WORK ITEM:
Since pictures are not part of the copy, please output only the lines from the one with "Open the shirt-shaped theme icon" through the end of the data below, exactly as written.

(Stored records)
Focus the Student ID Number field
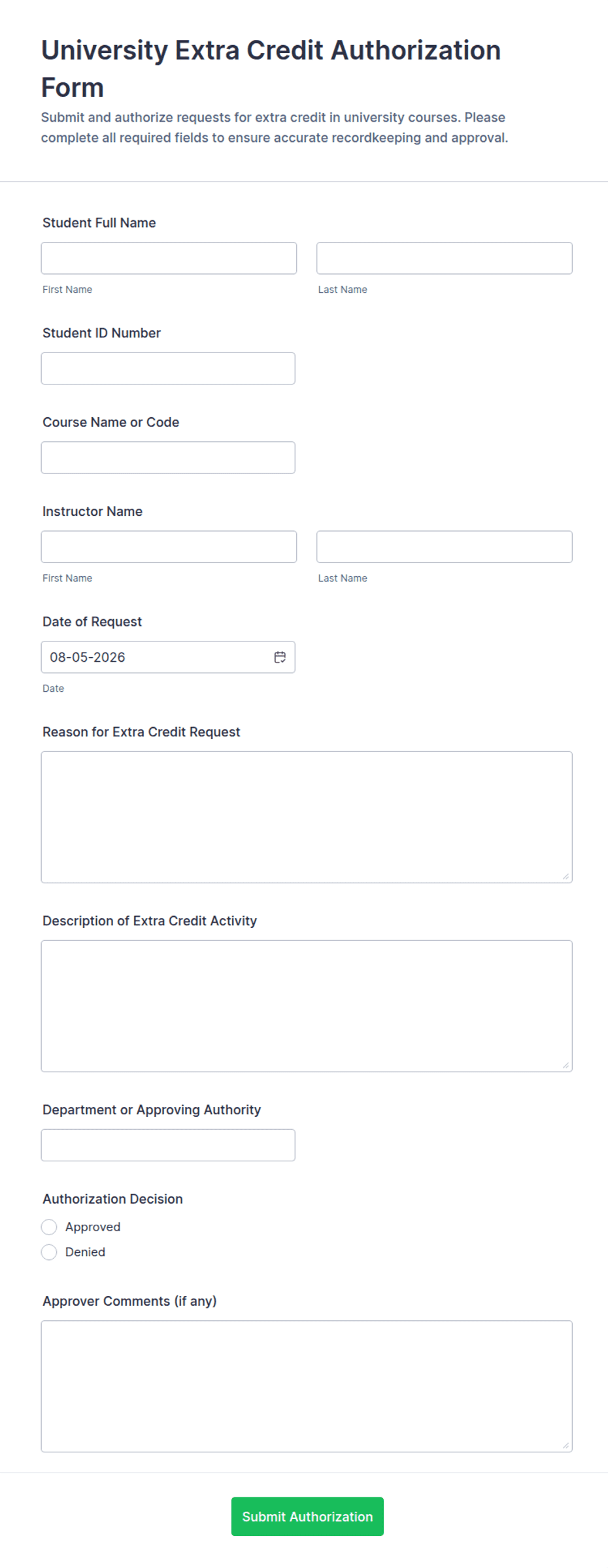The width and height of the screenshot is (608, 1568). coord(168,368)
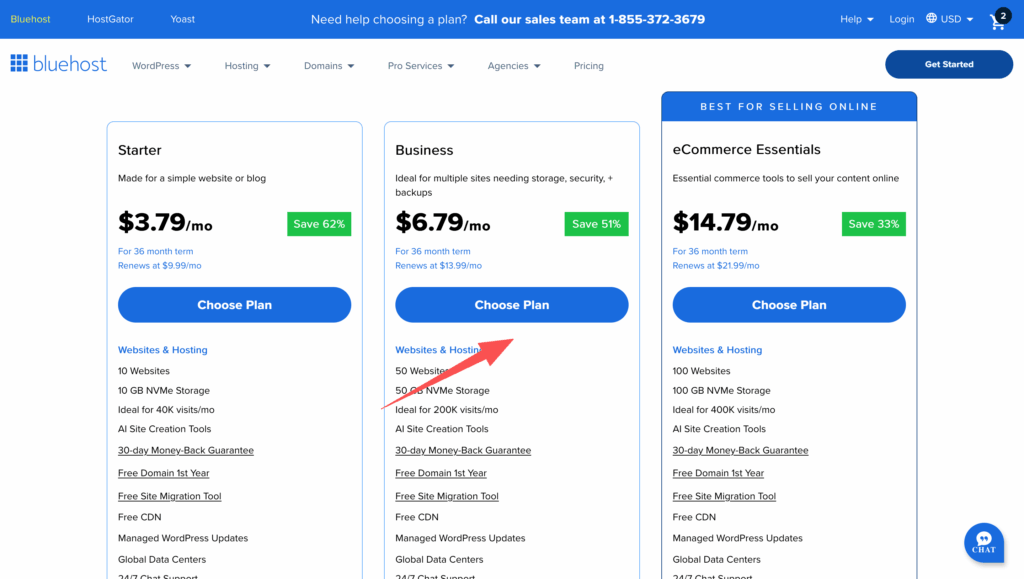Open the shopping cart icon
This screenshot has height=579, width=1024.
tap(998, 20)
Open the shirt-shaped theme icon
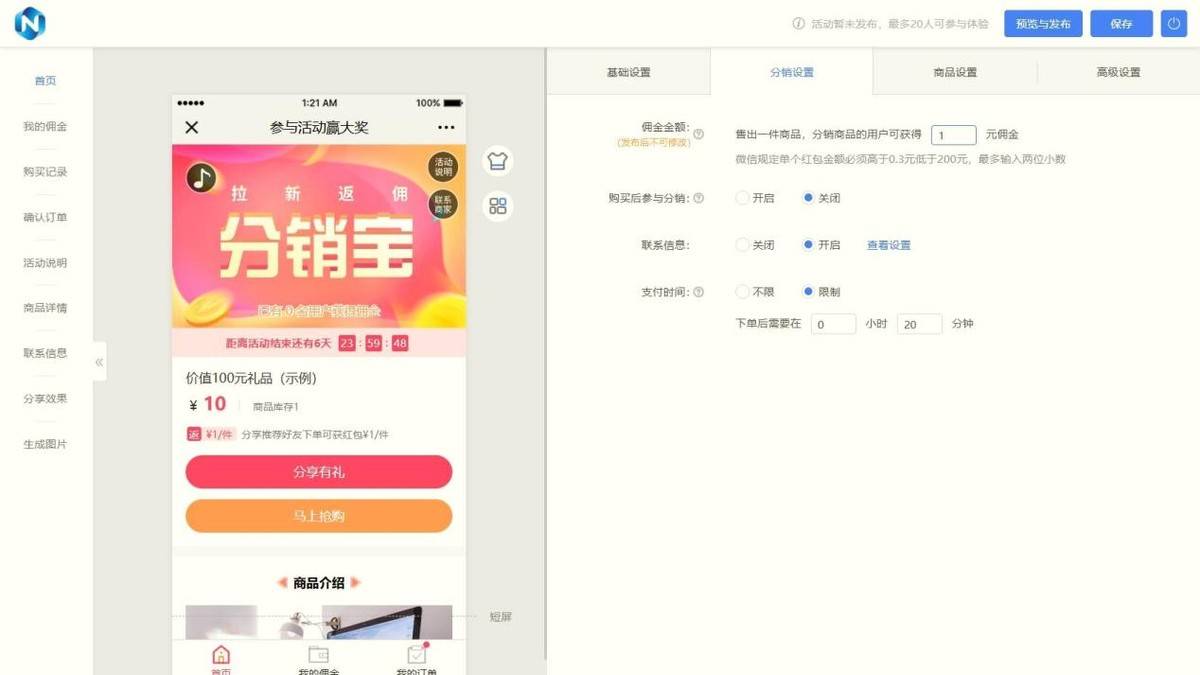 pyautogui.click(x=497, y=160)
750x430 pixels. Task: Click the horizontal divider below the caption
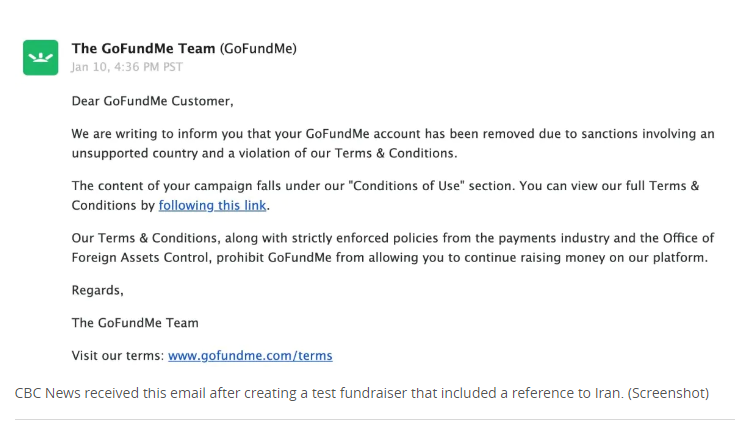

WRITTEN SOLUTION:
Open the shirt-shaped theme icon
 pyautogui.click(x=497, y=160)
750x430 pixels. Task: Click the horizontal divider below the caption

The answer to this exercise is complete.